### Page extract

# Looking for an education on the E39 540i



## C-Bear (Jun 27, 2002)

Greetings 5ers, I'm coming over from the 3-Series forum to tug on your coattails a bit.

I'm in the process of researching a new car for my father (late 50s), who for about the last dozen years has been driving the same Corvette. This was a fine ride for when he lived in Southern California, but doesn't really cut it as a daily-driver in the wintry Northeast, where he now lives, and, frankly, my mother and I want to know he's safe when he's on the roads. Enjoying himself, yes, but safe.

I'm trying to find a car that will prove both comfortable, dependable and, again, safe, but will also afford him some of the driving pleasures of a performance car, to which he's accustomed (I know, I know -- the M5. Lo though I would love to have one in the family, that's much more car than he would ever be happy with (he's not _that_ much of an enthusiast, and doesn't want to spend that amount of money on a car).

I think a later model, probably CPO 540i might suit his needs well. What I know of it, it would satisfy all conditions.

What I'm asking of you, fellow Bimmerfesters, is to help provide me with some kind of primer on the E39 540i, if there are model years particularly sought after and why, others to avoid, what should be known about this series in general, advice, recommendations, etc., etc.

Essentially, I think an automatic (he doesn't drive stick) 540i, Sport Packaged minimum (the rest is gravy) is what we'd be looking at. I know there was a small horsepower bump in the '02 models (anything else, and should it matter?), and (if I understand correctly), the MY '03s got a more M5-ish aerodynamic package and slightly more aggressive suspension setting (sounds nice, is this right and is there more?).

I've been a fan from a distance of the E39 series and think it would suit my father well, but would greatly appreciate all opinions and perspectives as I begin to present him with what I think his options are (yes, I'm the one in the family who handles the car stuff).

Thanks one and all.


----------



## DSPTurtle (Oct 4, 2003)

I think we did a "top ten things to look for in an E39" post about a month ago. You might find it if you go back a few pages.
As with any used car... new as possible, low mileage as possible.
Good Luck.
JB


----------



## PropellerHead (Jan 3, 2002)

######
### Listed entries

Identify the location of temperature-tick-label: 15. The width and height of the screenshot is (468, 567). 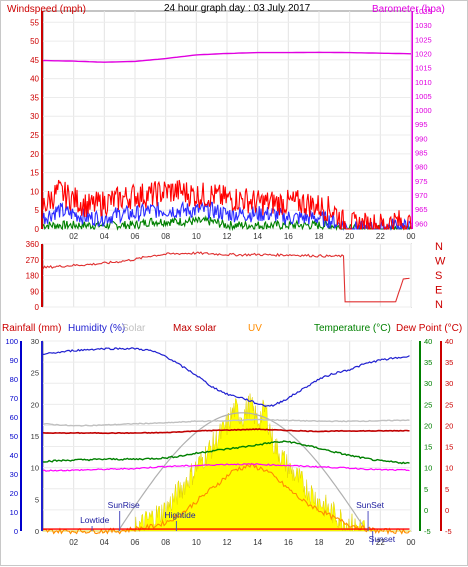
(428, 448). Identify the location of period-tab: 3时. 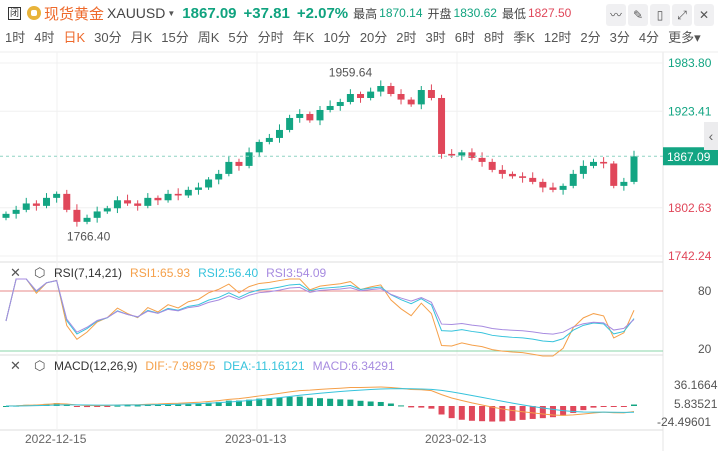
(436, 38).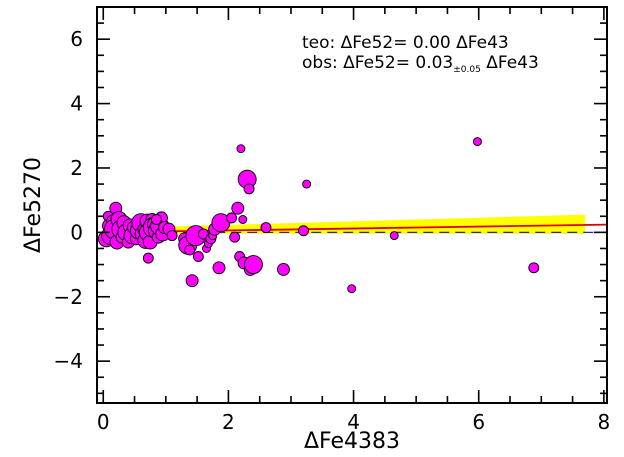  What do you see at coordinates (34, 205) in the screenshot?
I see `y-axis-label: ΔFe5270` at bounding box center [34, 205]. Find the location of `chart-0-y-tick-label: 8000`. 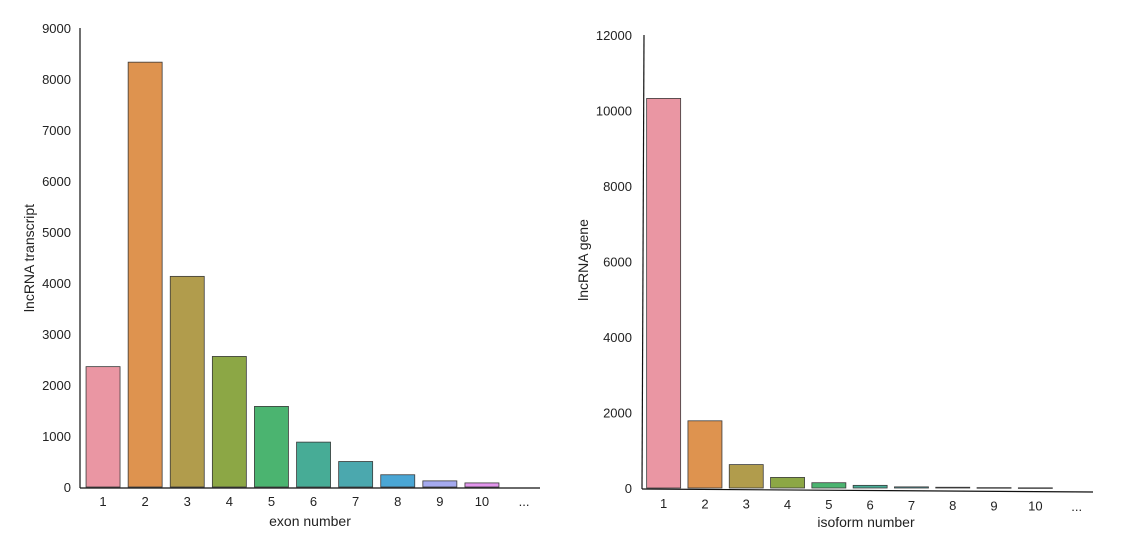

chart-0-y-tick-label: 8000 is located at coordinates (56, 80). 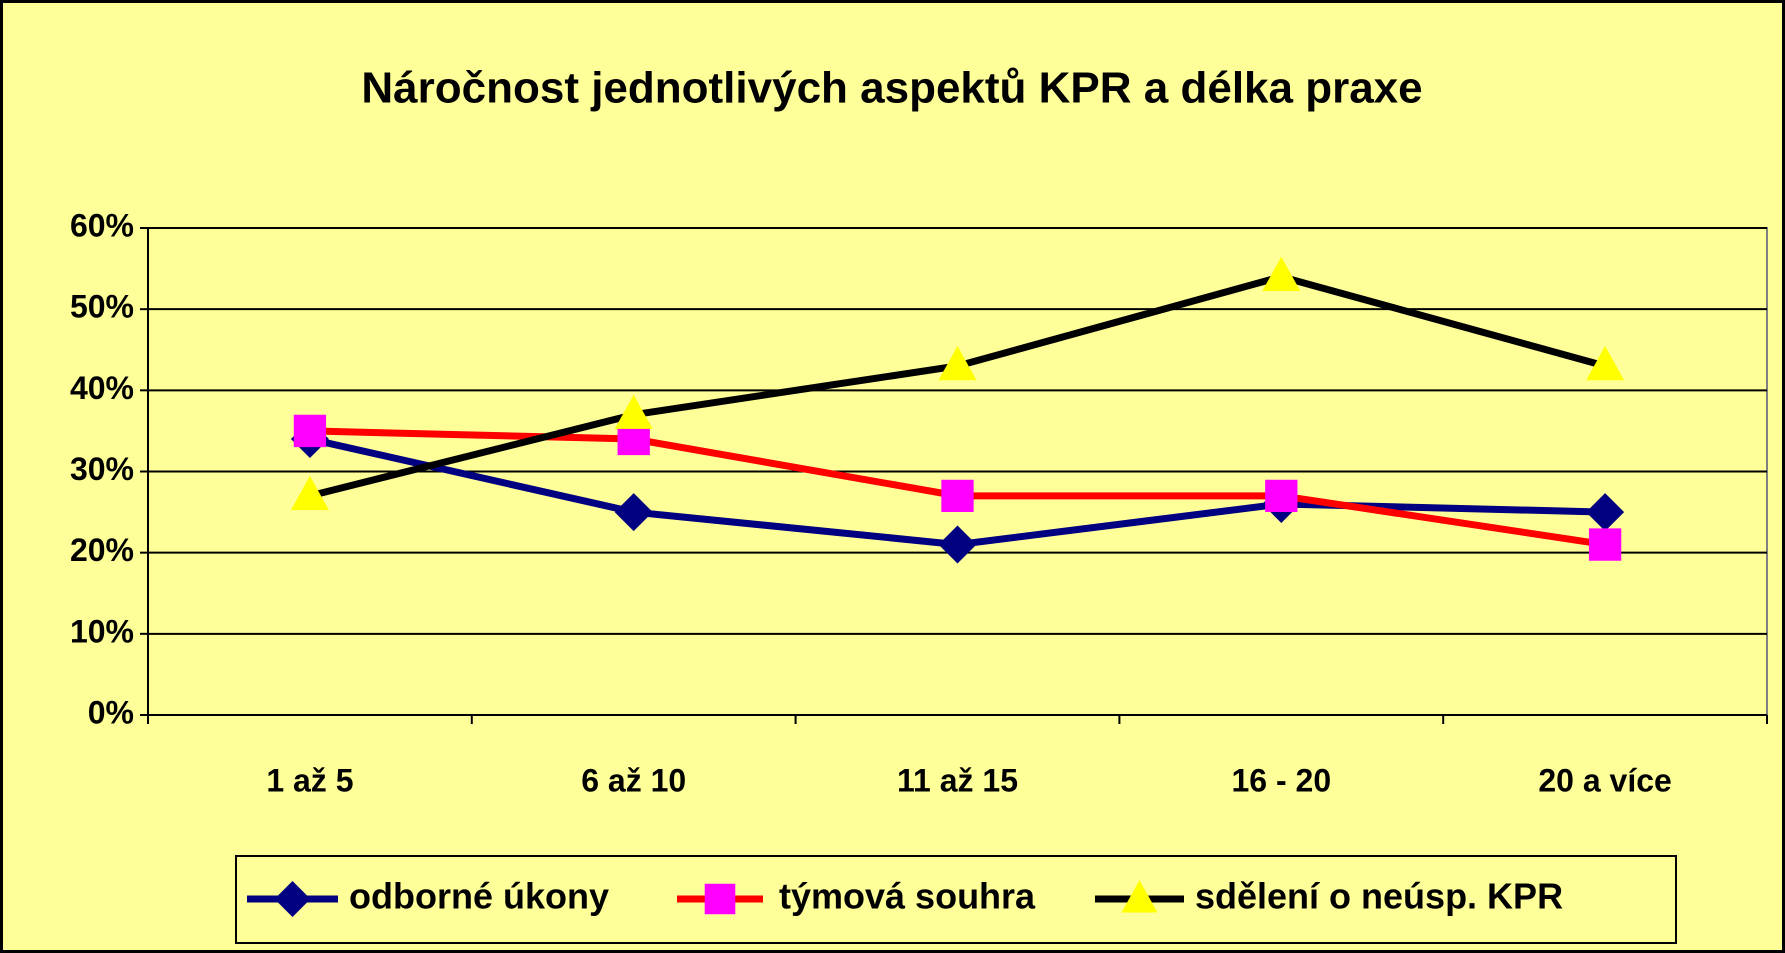 What do you see at coordinates (1281, 780) in the screenshot?
I see `x-tick-label: 16 - 20` at bounding box center [1281, 780].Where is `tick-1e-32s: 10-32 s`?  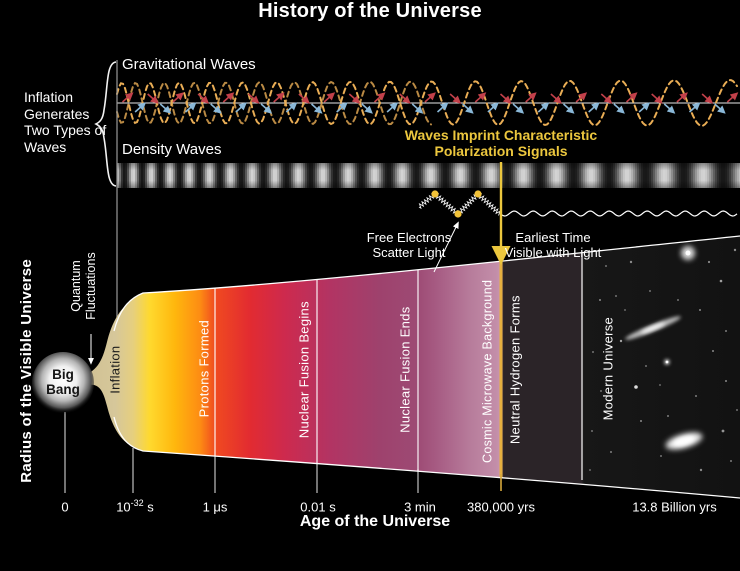
tick-1e-32s: 10-32 s is located at coordinates (135, 506).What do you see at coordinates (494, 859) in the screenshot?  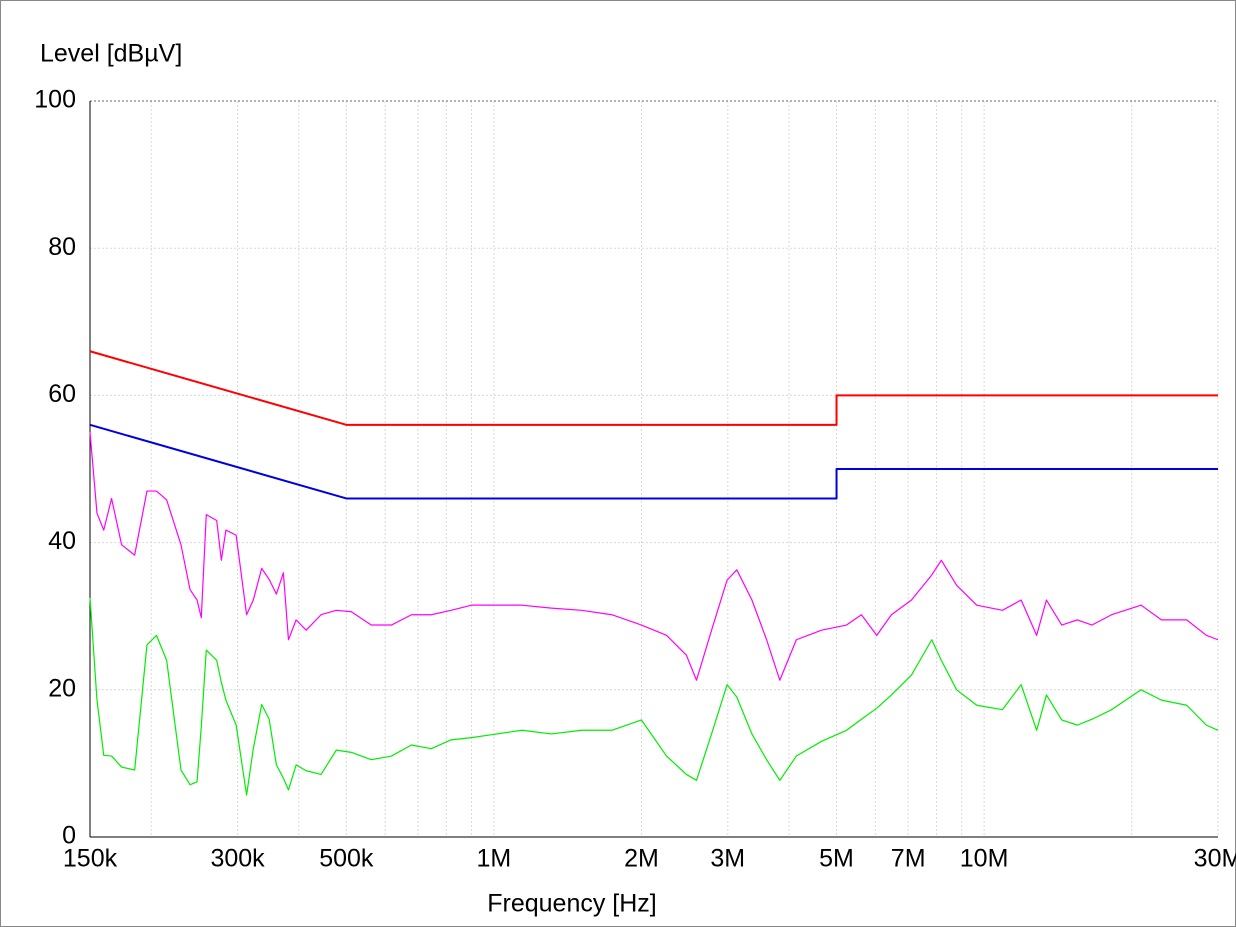 I see `x-tick-label: 1M` at bounding box center [494, 859].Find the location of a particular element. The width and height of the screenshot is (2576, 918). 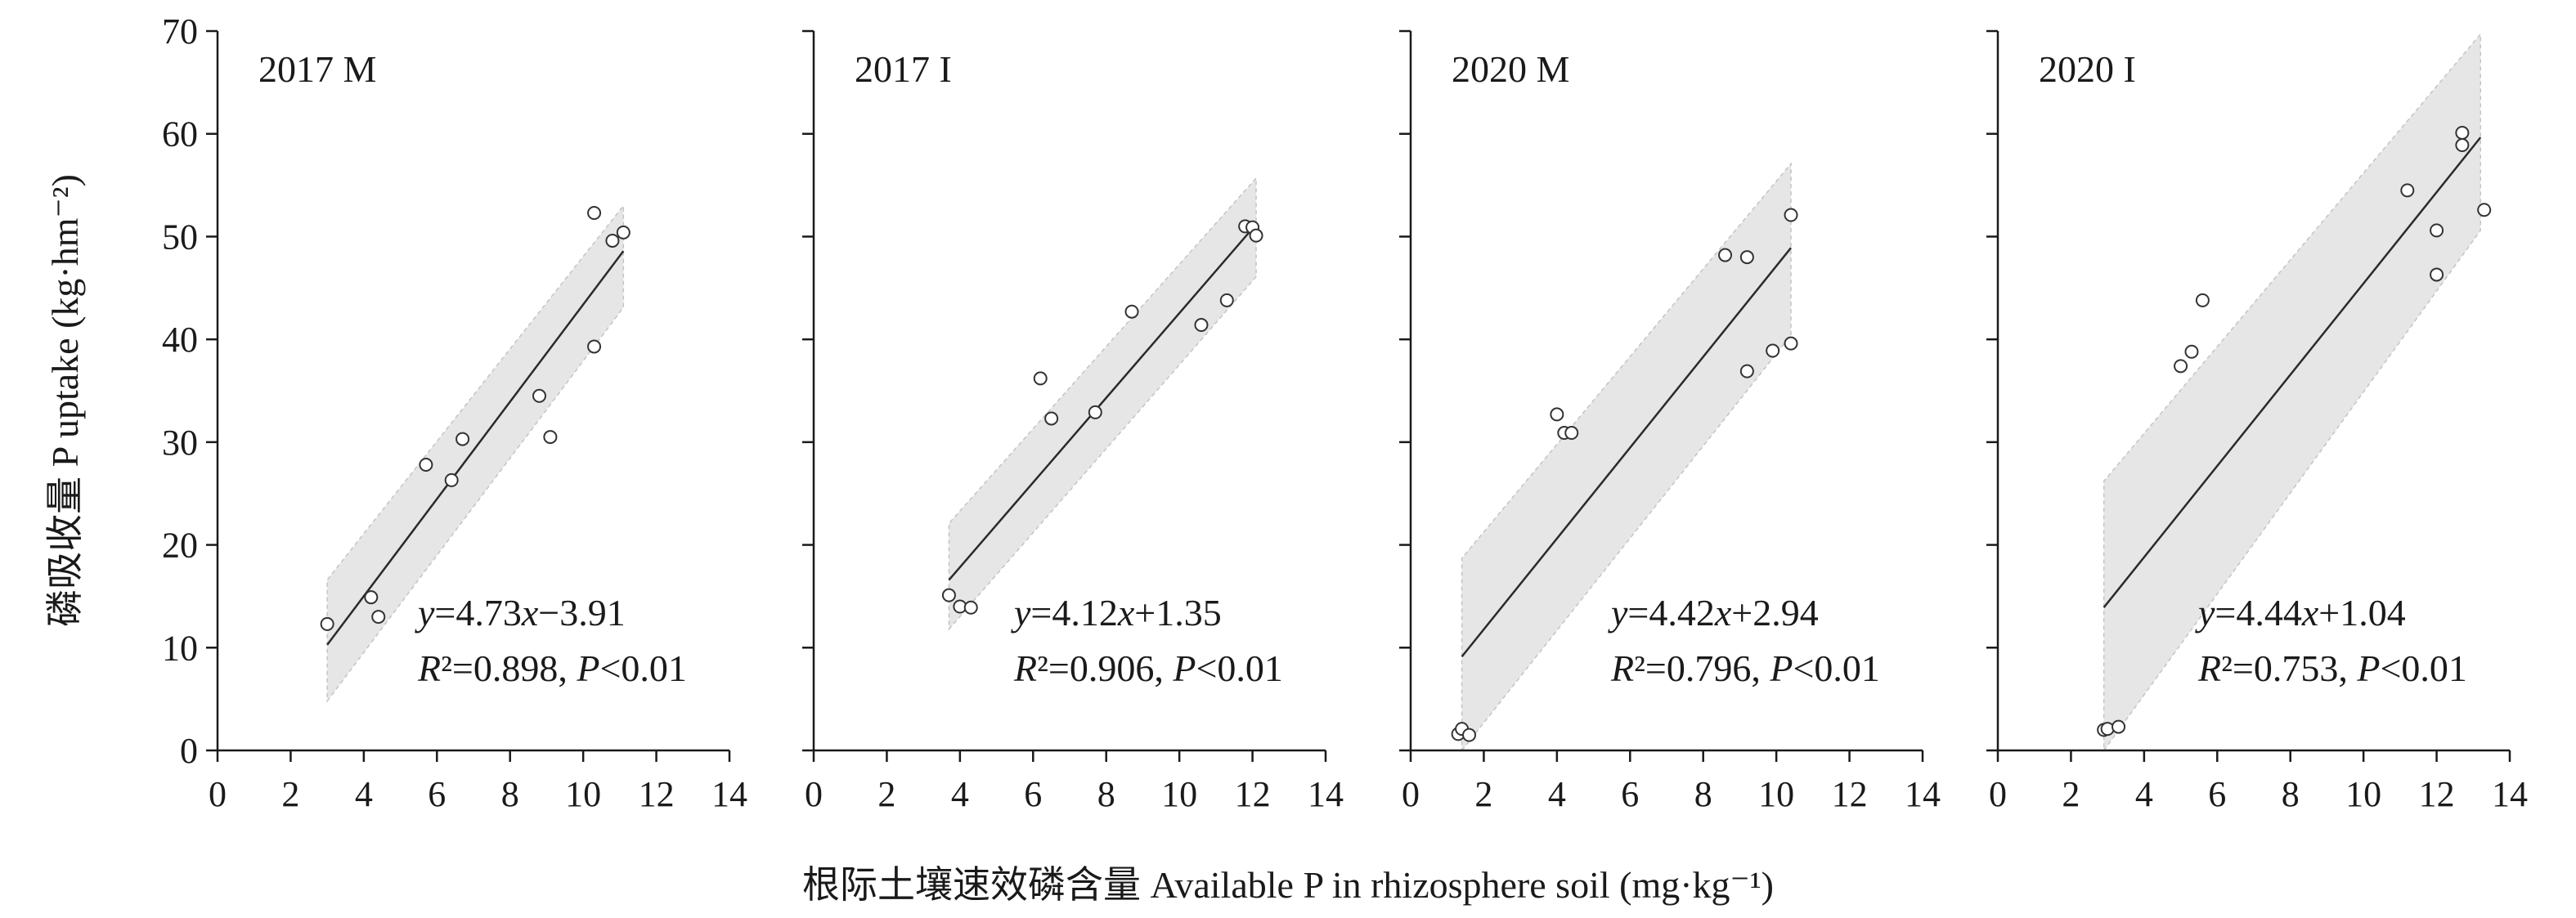

y-tick-label: 30 is located at coordinates (180, 443).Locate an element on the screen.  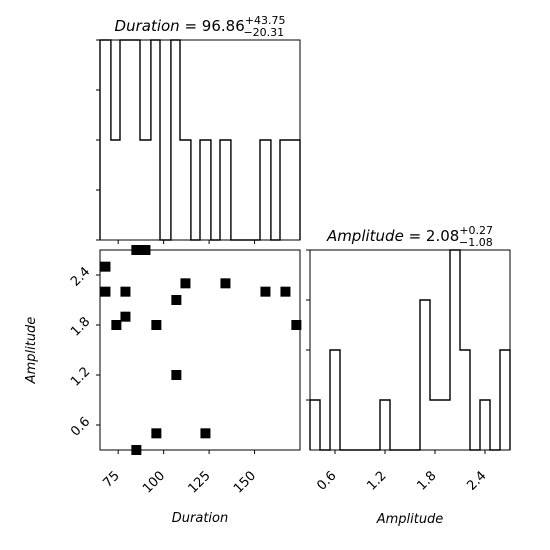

######

▶ [What you will do]
(1) In the E39 540i forum thread, what car has the father been driving for about the last dozen years?
(2) Please resume the E39 540i forum thread, writing the post that comes after its final header.

▶ [Exercise results]
(1) The same Corvette.

(2)
In the E39, as with most BMW's, the longer into the model lifespan, the more kinks get worked out and the more bells and whistles get worked in. 1999 was the first year for VANOS and rain sensing wipers (I think), 2000 the first for dual VANOS and standard HID's. '01 represented a great year for asthetics- with angel eye lights, CELIS rears and round fogs. You mentioned the 02's with a lil HP bump. The 02's likely also added auto headlights. They also got a nice, thick sports steering wheel.

'03 sports had the M Technik front and rear bumpers, as you mentioned, but Zeckhausen measured the sways to be the same thickness as years prior. Perhaps the shocks and springs are a bit stiffer? That's what the Roundel would have one believe, but they were also wrong about the sway bar diameter. 03's also got M door sill protectors.

As for reliability, I, too would head toward the later years. 97's and 98's are notorious for missing pixels on the dash readout and a lot of other little things. Some say the earlier cars are better for modding or maybe even faster. May be true, but not what you're looking for, I'm sure.

Best of luck and send pics when you decide! Or, heck- run some cars by us- we'll help out!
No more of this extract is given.